▶ [Текст для анализа]:
+---+

Сомнение Монтеня остается позитивным. Он не скептик, а агностик. Он не утверждает того, чего не знает. Он считает атеизм предположением, которое не доказано, противоестественным и чудовищным. Но он отлично видит, что «мы христиане в силу тех же причин, по каким мы являемся перигорцами или немцами». Мы получаем свою религию от обычая, поскольку родились в стране, где она принята.
Наш разум не способен постигнуть и доказать метафизические истины. Остаются два выхода: заключить, что они для нас вовсе непознаваемы, или попробовать принять их, опираясь не на доводы и суждения, но из божественных и сверхъестественных рук. Монтень избирает второе. Как может человек поверить в то, что «это изумительное движение небосвода, этот вечный свет, льющийся из величественно вращающихся над его головой светил», существуют столько веков для него, для его удобства и к его услугам? С какой стати разум этого бренного создания может претендовать на роль господина и властителя Вселенной, познать малейшую частицу которой не в его власти? Будем же и тут, как во всем прочем, следовать обычаю. Монтень верует в бога, как античный деист, и он христианин, потому что он — француз XVI века.

+---+

▶ [Исходные материалы]:
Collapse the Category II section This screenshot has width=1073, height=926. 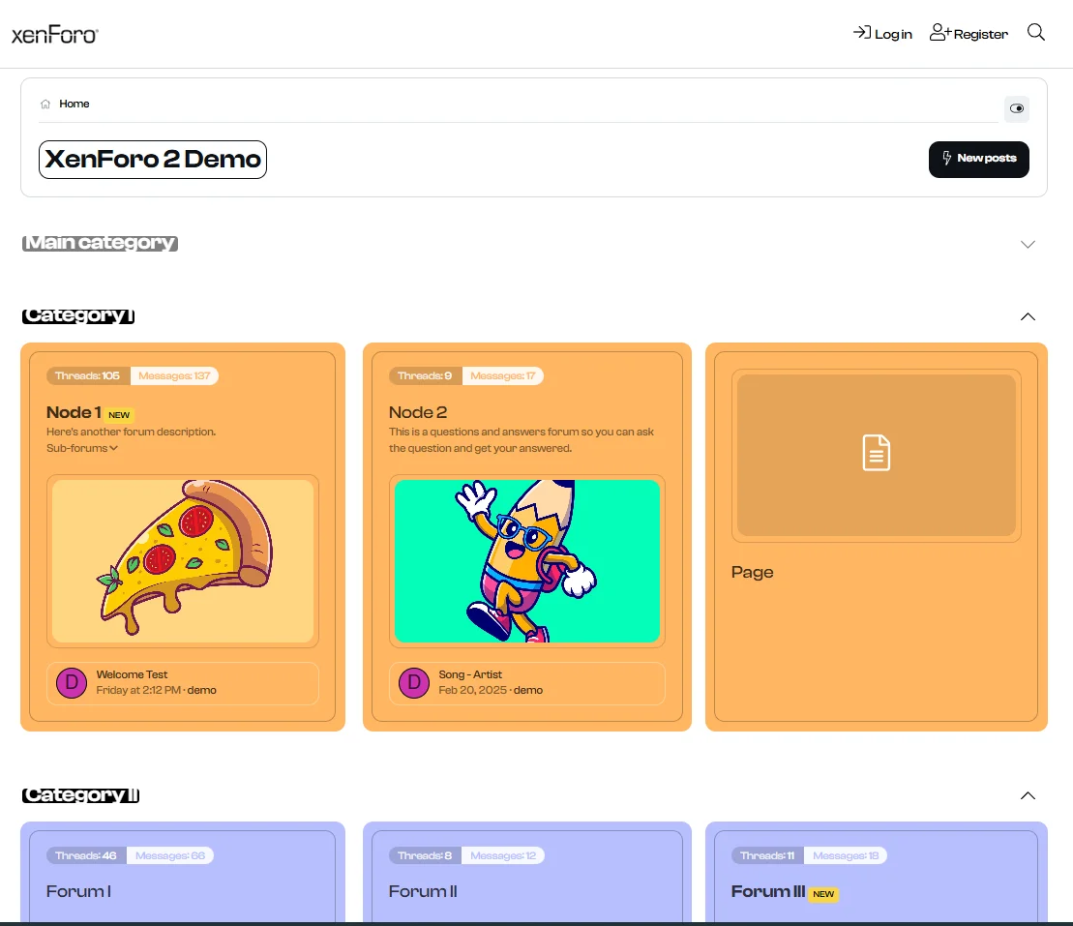[x=1028, y=795]
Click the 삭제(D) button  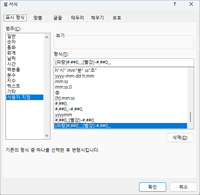pyautogui.click(x=180, y=138)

+---+

▶ [Проверка понимания]:
a) Определите, соответствуют ли тексту о Монтене следующие утверждения: (i) Монтень считает атеизм недоказанным предположением; (ii) Монтень является скептиком; (iii) метафизические истины могут быть доказаны доводами разума. На каждое утверждение ответьте «да» или «нет» и приведите решающие слова текста.
b) Напишите продолжение текста о Монтене, начиная сразу после его последнего предложения.

▶ [Ответы к заданиям]:
a)
(i) Да: «Он считает атеизм предположением, которое не доказано, противоестественным и чудовищным».
(ii) Нет: «Он не скептик, а агностик».
(iii) Нет: «Наш разум не способен постигнуть и доказать метафизические истины».

b)
Но он не желает, чтобы религия, предназначенная для истребления пороков, их питала. Он не согласен, чтобы какой-нибудь воинствующий католик во имя христианства, религии добра и милосердия, убивал женщин и детей потому только, что они протестанты. В сущности, мораль, избранная им для себя лично, — это свободный стоицизм, слегка окрашенный эпикуреизмом. Этот беспечный человек способен проявить душевную силу и не раз это доказывал как в гражданских опасностях, так и в болезни. Совсем молодым он пожелал приучить себя к смерти, мысленно представляя, что она всегда может быть рядом. «Если под нами споткнется конь, если с крыши упадет черепица… будем повторять себе всякий раз: а что, если это и есть сама смерть? Благодаря этому мы… сделаемся более стойкими». И он добавляет, несколько вразрез с собственным высказыванием: «Что вам до нее — и когда вы умерли, и когда вы живы? Когда живы — потому что вы еще существуете; когда умерли — потому что вас не существует», — а это равносильно тому, чтобы сказать, что человек не может осмыслить свою смерть.
В конечном итоге эта мудрость, благоразумная и смелая по мерке человека, одновременно скромная и твердая, крестьянская и тонкая, — одна из самых замечательных в мире. Нет писателя, который был бы нам так близок, как этот перигорский дворянин, умерший в 1592 году. Идет ли речь о невежестве, терпимости, бесконечном многообразии обычаев, мы можем воспользоваться его опытом. Ален знавал одного торговца дровами, который неизменно носил в кармане томик Монтеня. Нет лучшего советчика — лучшего путеводителя, я имею в виду, — для людей нашего времени. Подобно Алену, который был нашим Монтенем, этот делатель книг главным образом стремился направить свою жизнь. Он все еще может направить и нашу.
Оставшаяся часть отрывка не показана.